『悪魔の星』ジョー・ネスボ
『悪魔の星』ジョー・ネスボ(集英社文庫)
一人暮らしの女性が銃で撃ち殺され死体で見つかった。左手の人差し指が切断されていた上に、遺体から珍しいダイヤモンドが見つかると、猟奇的な事件に、注目が集まる。ハリー・ホーレ警部は、3年前の同僚刑事の殉職事件を捜査し続けていたが、証拠を得られず捜査中止を命じられ、酒に溺れて免職処分が決定。正式な発令までの間、この猟奇的事件の捜査に加わるが、事態は混迷を深めていく……。(本書上巻あらすじより)
『その雪と血を』がかなり面白かったので、ジョー・ネスボのシリーズもの、ハリー・ホーレ刑事シリーズを手に取ってみました。とりあえず今年出た『悪魔の星』です。
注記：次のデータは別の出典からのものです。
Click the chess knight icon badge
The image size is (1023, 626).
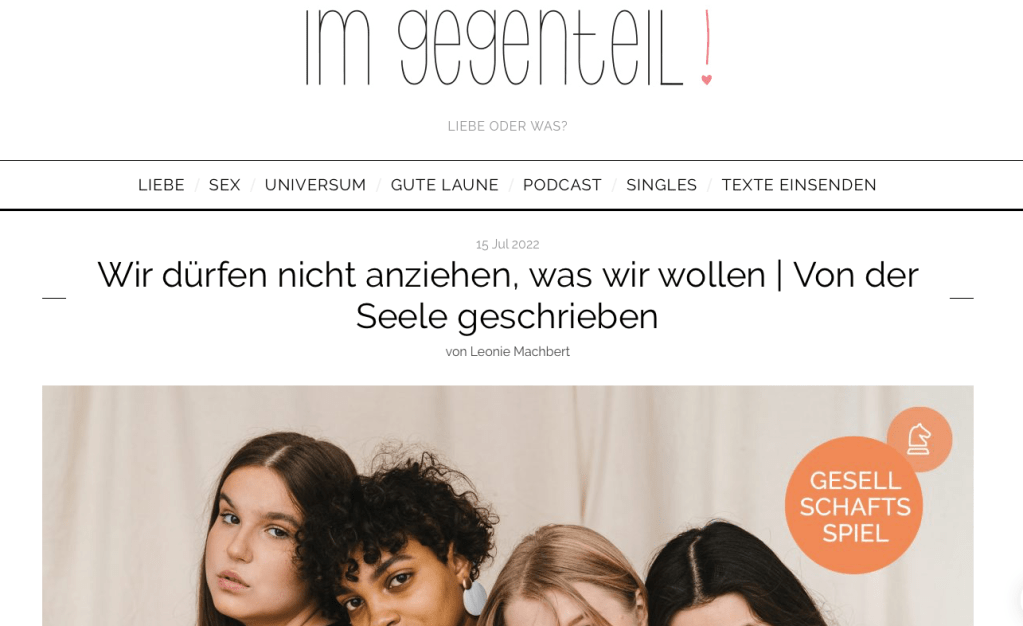919,439
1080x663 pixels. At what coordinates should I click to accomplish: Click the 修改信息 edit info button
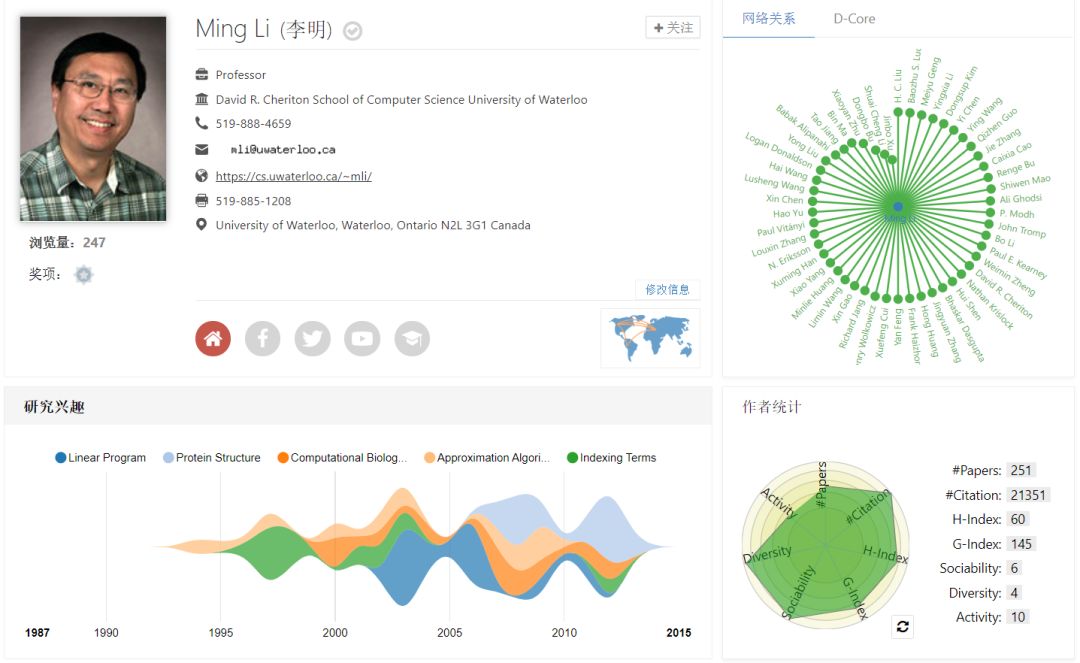pyautogui.click(x=667, y=290)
そしたらまぁ面白いもんで、びっくりしました。
もたれそうなオスロ描写、「悪魔の星」連続殺人、警察との知能戦を仕掛けるシリアルキラー、やたらとまき散らされるミスディレクション、やたらと本格ミステリな証拠、大ボスとのたっぷりバトルと、くどいっちゃくどい北欧警察小説なのですが、これがカッチリはまっていて完璧な構成だからすごいのです。
初ホーレなのでよく分からないのですが、どうやらハリー・ホーレは心に大きな傷を抱えて自暴自棄になり、警察クビ一歩手前の様子。さらには組織内に犯罪組織とつながるものがいると踏んでいるのですが、手が出せず余計に荒れまくっています。そんな中で猟奇的な連続殺人が発生してしまう、というお話。
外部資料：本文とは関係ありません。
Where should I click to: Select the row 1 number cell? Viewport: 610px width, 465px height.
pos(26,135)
読み始めてからずっと某古典本格ミステリっぽい(タイトル言うとネタバレになってしまう)な……と思っていましたが、そこに警察小説、北欧ミステリらしい社会問題、ノワールなどの味付けをほどこしており、見事に現代ミステリとして昇華できている点が素晴らしいですね。某古典本格ミステリというのは、あのーそのーあれです、4つくらい事件が起きるやつです(伝われ)。
ある意味普通の連続殺人警察小説なんですが、主人公のキャラクター、頻繁に挿入される視点の変更、ついでにべらぼうに上手い文章のせいで全く凡庸さが感じられません。文章の上手さに、そりゃ『その雪と血を』くらい書けますわ……みたいな気持ち。
アルコール中毒警部ハリー・ホーレを巡るあれこれに、一切雑さがないのです。あぁこういうキャラクターなんだなと思わせる人物描写の上手さに、ネスボすげぇとしか言えません。ハリーは人間的にはもう完全にダメですが、刑事としては超一流。組織のつまはじきもの、嫌われ者ではあっても、数少ない信頼してくれる仲間と共に、わずかな手掛かりから事件を追っていきます。捜査が軌道に乗り始めてからのホーレのかっこいいこと。ディーヴァーっぽいのかもしれませんが、より警察小説らしいというか、良い意味で泥臭いですね。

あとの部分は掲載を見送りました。